Another rate hike likely in November

BMI Country Risk & Industry Research expects the BSP to raise key policy rates by another 25 basis points next month as inflation is unlikely to ease within the central bank’s two to four percent target range this year.
Philstar.com / Jovannie Lambayan

Economists say BSP not done after off-cycle move

MANILA, Philippines — Monetary authorities are expected to further increase interest rates after the Bangko Sentral ng Pilipinas (BSP) delivered a 25-basis-point rate hike during an off-cycle rate-setting meeting on Thursday, according to economists.

BMI Country Risk & Industry Research expects the BSP to raise key policy rates by another 25 basis points next month as inflation is unlikely to ease within the central bank’s two to four percent target range this year.

“With headline inflation expected to stay higher for longer and the BSP’s still hawkish slant, we now expect policy rates to be hiked once more by 25 basis points in November,” BMI said.

The research arm of the Fitch Group has long flagged the possibility that the BSP would resume its hiking cycle after maintaining a hawkish pause for four straight rate-setting meetings in May, June, August and September.

Inflation accelerated for the second straight month to 6.1 percent in September from 5.3 percent in August after easing for six straight months to 4.7 percent in July from a peak of 8.7 percent in January.

This brought the headline inflation average to 6.6 percent during the nine-month period, higher than the BSP’s two to four percent target.

“And our expectations for headline inflation to fall below the BSP’s target of four percent in the fourth quarter now seem increasingly unlikely,” BMI said.

BMI raised its 2023 inflation forecasts to 4.7 percent from four percent and to four percent from 3.6 percent for next year.

The BSP delivered a 25-basis-point off-cycle rate hike on Thursday, raising the reverse repurchase rate to a fresh 16-year high of 6.50 percent.

According to BMI, the BSP’s hawkish rhetoric shows that it “is prepared for follow-through monetary policy action as necessary to bring inflation back to a target-consistent path, in keeping with its price stability mandate.”

In addition, it added that BSP Governor Eli Remolona Jr. has indicated that the policy rate could rise to 6.75 percent before harming the economy.

This provides BMI with confidence that another interest rate hike may occur at the Monetary Board’s subsequent meeting on Nov. 16.

“That said, we think that further monetary tightening will do little to help curb price pressures.
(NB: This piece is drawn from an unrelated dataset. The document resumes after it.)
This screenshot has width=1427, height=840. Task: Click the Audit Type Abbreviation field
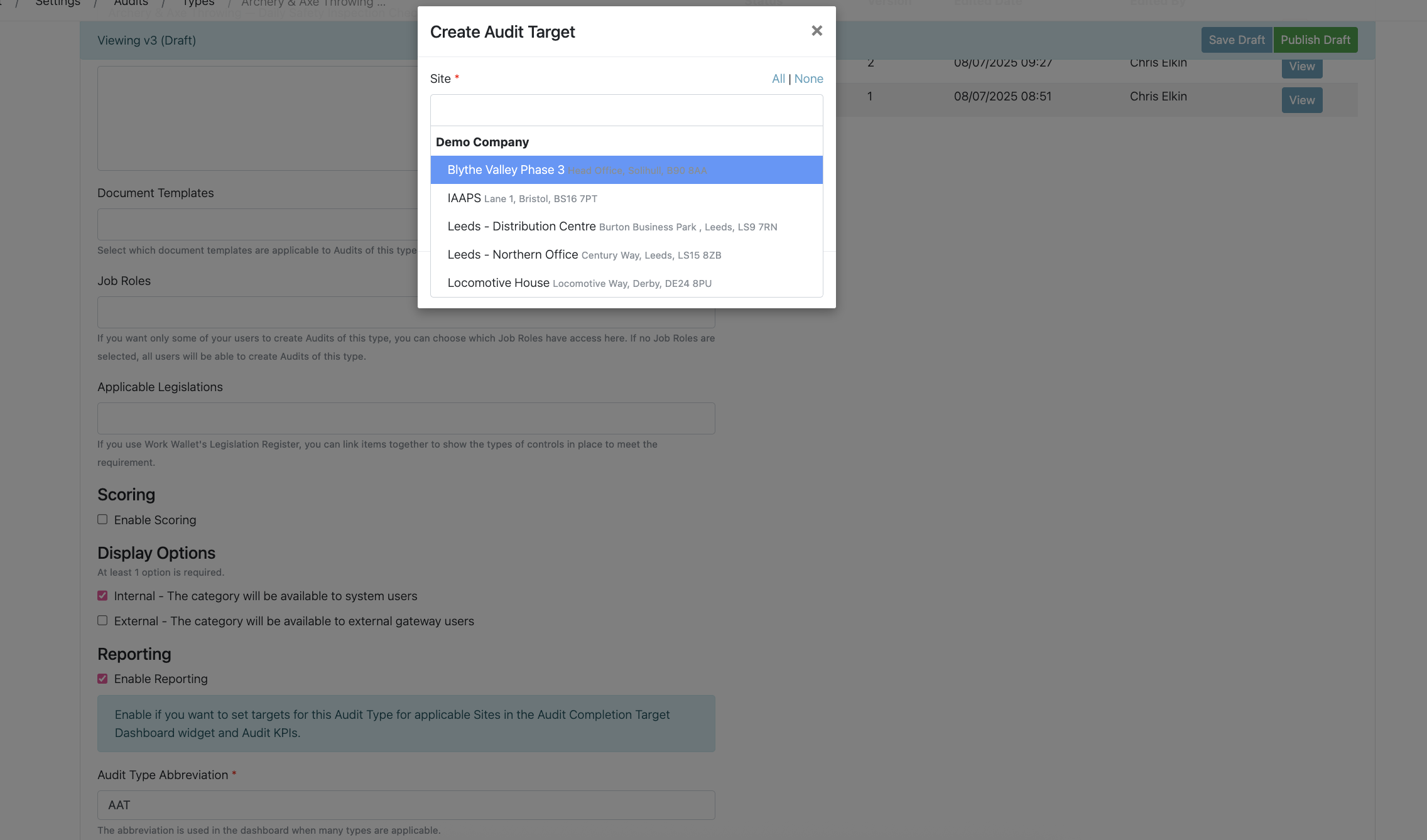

Admittedly, the spike in consumer prices was largely driven by supply-side challenges.

BMI believes inflation will stay elevated until policies aimed at quelling supply side constraints are implemented.

Jun Neri, lead economist at Bank of the Philippine Islands, is not ruling out another rate increase next month.

“Despite the off-cycle hike, we can’t rule out another rate hike in the next policy meeting on Nov. 16. The decision of the BSP will depend on the upcoming data, as well as the behavior of the exchange rate,” Neri said.

Neri pointed said an inflation print that is significantly higher in October than September’s 6.1 percent may trigger another rate hike.

Aside from this, he said the central bank could also consider a rate hike if the exchange rate breaches the 57 to $1 level and moves closer to 58.

According to Neri, inflation in recent months has been driven mostly by supply-side factors, especially constraints in the agriculture sector.

“Nevertheless, the effectiveness of rate hikes in bringing down inflation shouldn’t be downplayed. Monetary policy continues to have a role in managing inflation even if the cause is mostly on the supply side. Inflation driven by supply may eventually lead to second round effects, which the BSP aims to counter with its rate hikes,” he said.

He added that the BSP’s credibility as an inflation fighter is also another reason why another rate hike is necessary despite the fact that inflation is driven mostly by supply issues.

“The rate hike is a statement from the BSP that it is determined to bring inflation back to its target. Inflation expectations may shoot up further if the market doesn’t see any action from the BSP. It might hurt the BSP’s credibility and make it more difficult to bring down inflation,” he said.

The BSP has so far raised interest rates by a total of 450 basis points since May last year to tame inflation and stabilize the local currency.